Ensuring consistent calibration of instruments to avoid zero errors.
Recording readings carefully and consistently, reducing parallax or misalignment errors.
Reducing uncertainty before combining results ensures the final total uncertainty is smaller, improving confidence in the derived quantity.
The uncertainty should be given to one or two significant figures, and the measured value should be rounded to the same decimal place.
For example:
If a measurement is 12.63 ± 0.08 m, both are quoted to two decimal places.
Key points:
Never quote an uncertainty with more precision than the measurement allows.
This ensures the uncertainty reflects realistic precision, avoiding a misleading impression of accuracy.

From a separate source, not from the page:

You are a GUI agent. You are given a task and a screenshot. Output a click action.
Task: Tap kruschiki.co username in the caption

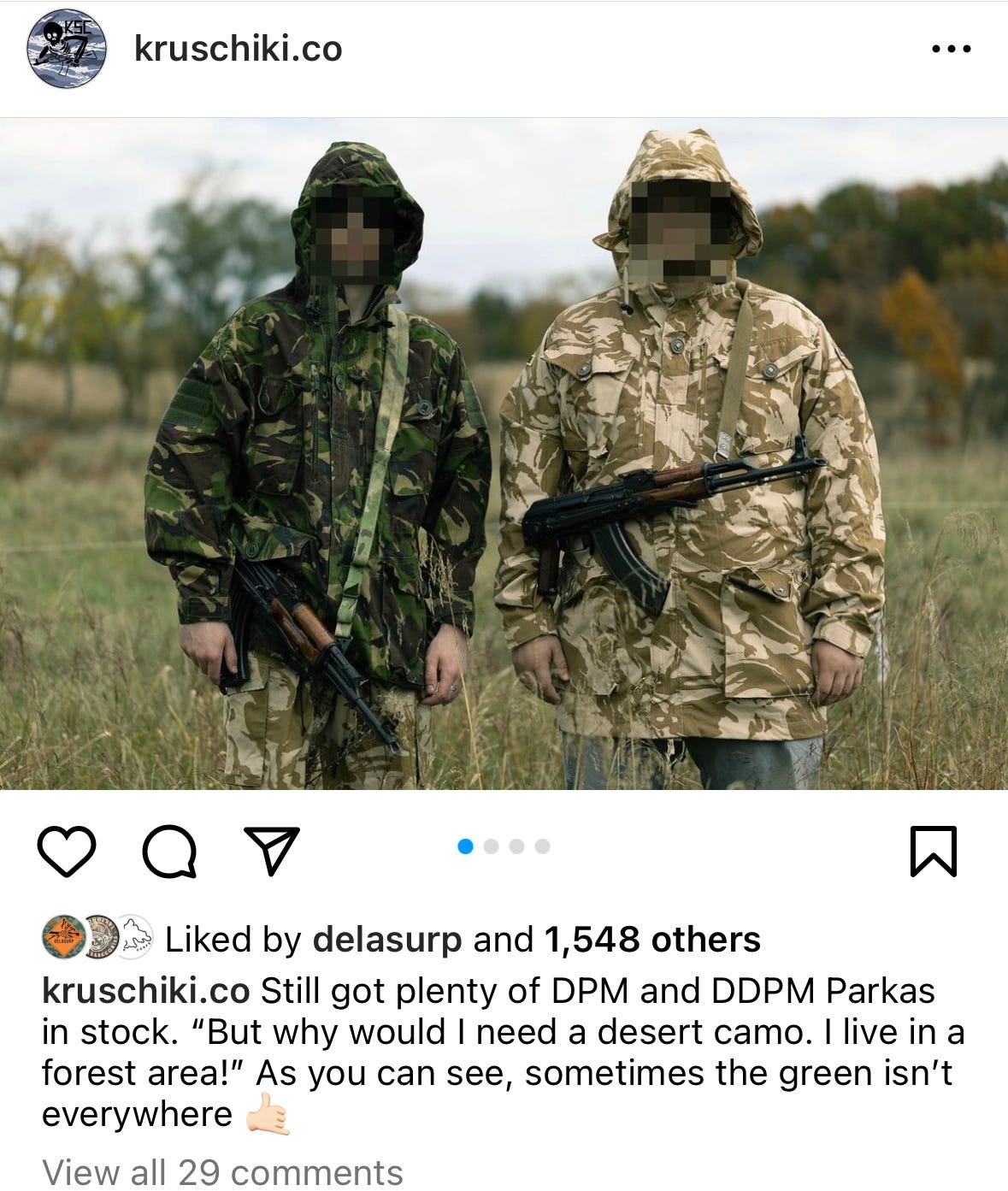click(x=146, y=991)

OCR A-Level Physics emphasises conservative estimation over advanced statistical treatment. The rule of adding absolute uncertainties gives a worst-case scenario that’s simple, transparent, and suitable for practical work.
More sophisticated approaches, such as root-sum-square or propagation of uncertainty equations, are used in university-level studies where random and systematic components can be analysed separately.
At A-Level, the additive rule ensures all potential deviations are considered, reinforcing safe and realistic interpretation of results.
Practice Questions
Question 1 (2 marks)
A student measures the thickness of two glass plates before stacking them together.
Plate A: 4.20 ± 0.05 mm
Plate B: 2.60 ± 0.02 mm
Calculate the combined thickness and the total absolute uncertainty of the stacked plates.
Mark Scheme
Correct combined value: 4.20 + 2.60 = 6.80 mm (1 mark)
Correct total absolute uncertainty: 0.05 + 0.02 = 0.07 mm (1 mark)
Award both marks only if units are included correctly.
Question 2 (5 marks)
A physics student measures the distance between two points using two separate position readings:
Reading 1: 3.52 ± 0.02 m
Reading 2: 1.36 ± 0.01 m
(a) Determine the displacement between the two points and its absolute uncertainty. (2 marks)
(b) Calculate the percentage uncertainty in the displacement. (2 marks)
(c) Explain why the absolute uncertainties are added, even though the displacement involves subtraction of readings. (1 mark)
Mark Scheme
(a)
Correct displacement: 3.52 – 1.36 = 2.16 m (1 mark)
Correct absolute uncertainty: 0.02 + 0.01 = 0.03 m (1 mark)
(b)
Percentage uncertainty formula or correct reasoning shown: (Δx / x) × 100 (1 mark)
Correct value: (0.03 / 2.16) × 100 = 1.39% ≈ 1.4% (1 mark)
(c)
States that uncertainties are always added for both addition and subtraction because each measurement contributes to the total possible error range (1 mark)
Accept equivalent phrasing such as “uncertainties combine to show the full range of potential variation regardless of operation.”